Earlier this week, my Exchange 2013 environment stopped receiving any external email. This was very confusing as everything appeared to be running, internal mail was flowing OK, and outgoing mail was OK.
I discovered that the Connection Filtering Agent on my Edge Transport Server was rejecting every connection, and dropping it straight away. After a bit of digging, I found that I was getting a false positive by the IP Block List Providers I have configured. When I disabled the first provider, the connections were getting blocked by the second provider, and then by the third.

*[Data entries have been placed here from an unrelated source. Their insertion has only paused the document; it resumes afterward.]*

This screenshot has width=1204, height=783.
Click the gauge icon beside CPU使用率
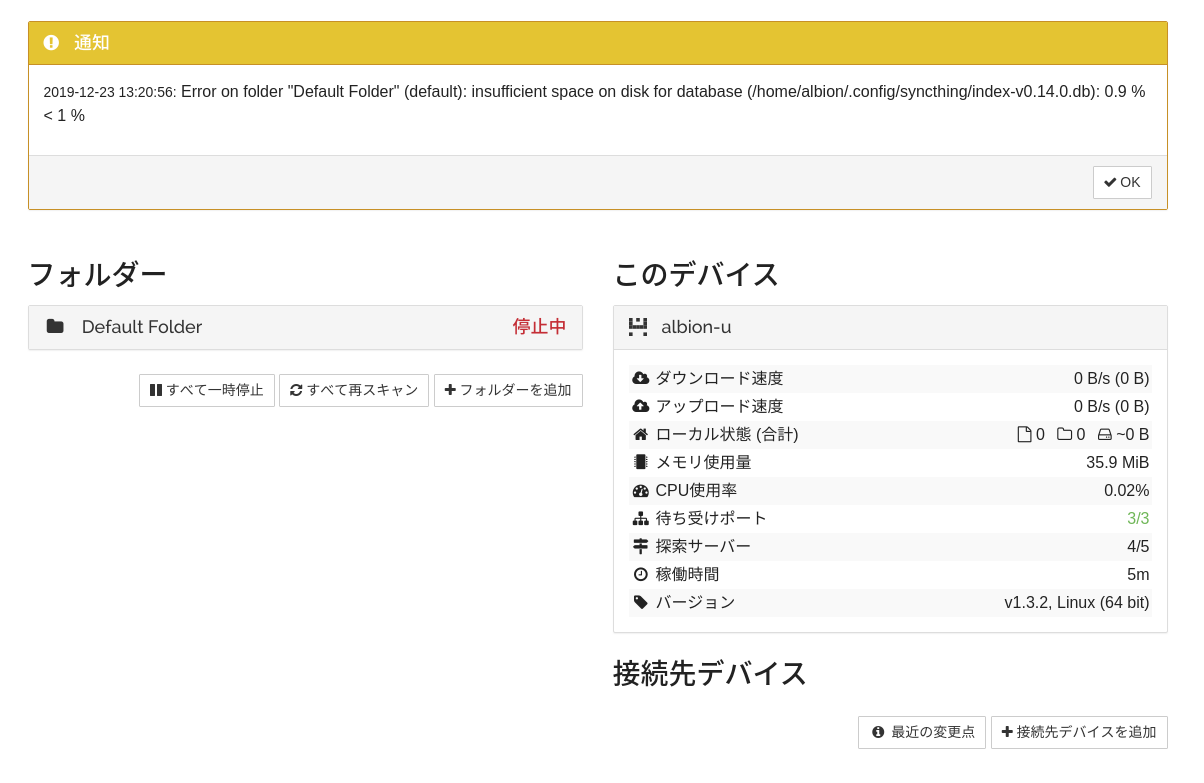click(641, 490)
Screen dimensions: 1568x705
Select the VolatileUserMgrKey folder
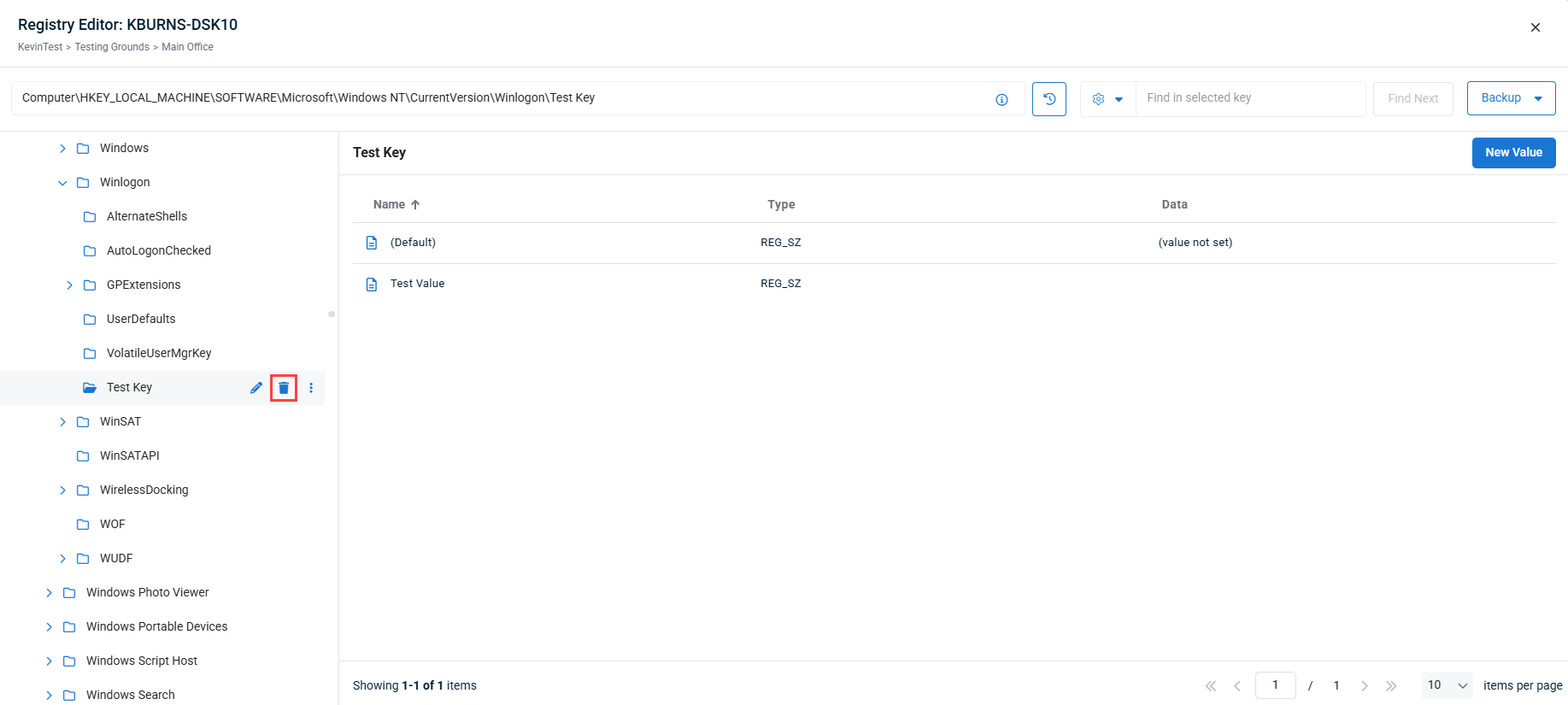click(x=159, y=354)
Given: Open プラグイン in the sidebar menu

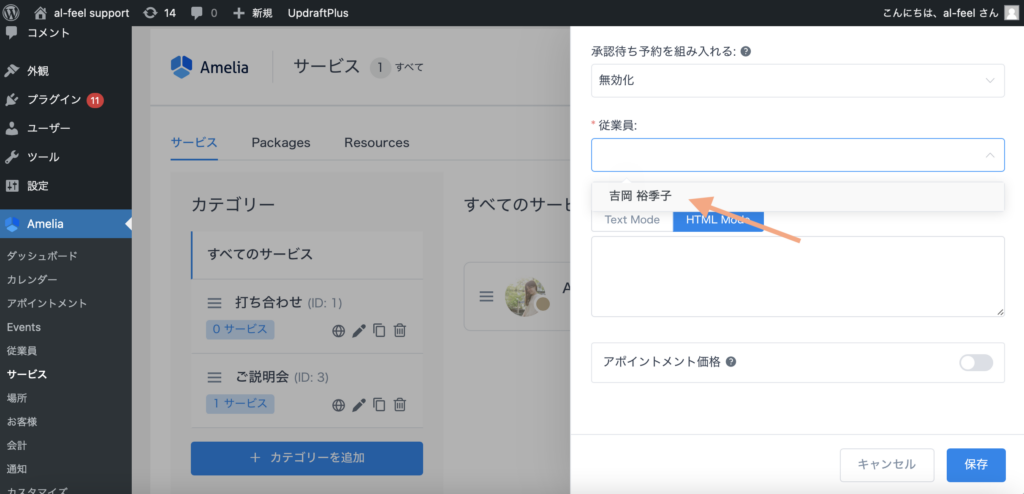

I checked with Spamhaus' utility (https://www.spamhaus.org/lookup/), and the sender IP (in this case, I was using the Microsoft Remote Connectivity Analyser to test) was not in any of their blacklists. I didn't check the other providers, but I'm sure it's not listed.
I used the Test-IPBlockListProvider cmdlet against all the Providers I have listed, with the following results:
Provider ProviderResult Matched
-------- -------------- -------
SpamHaus {198.101.242.72} True
Barracuda Central {198.101.242.72} True
SpamCop {198.101.242.72} True
At the moment, I have the Connection Filtering Agent disabled, and email is coming through OK again, but I'd like to figure out what's going on, so I can enable it again.
Does anyone have any idea why it would start returning false positives for everything out of the blue? Is the fact that the ProviderResult the same (and not the input IP I provided) relevant?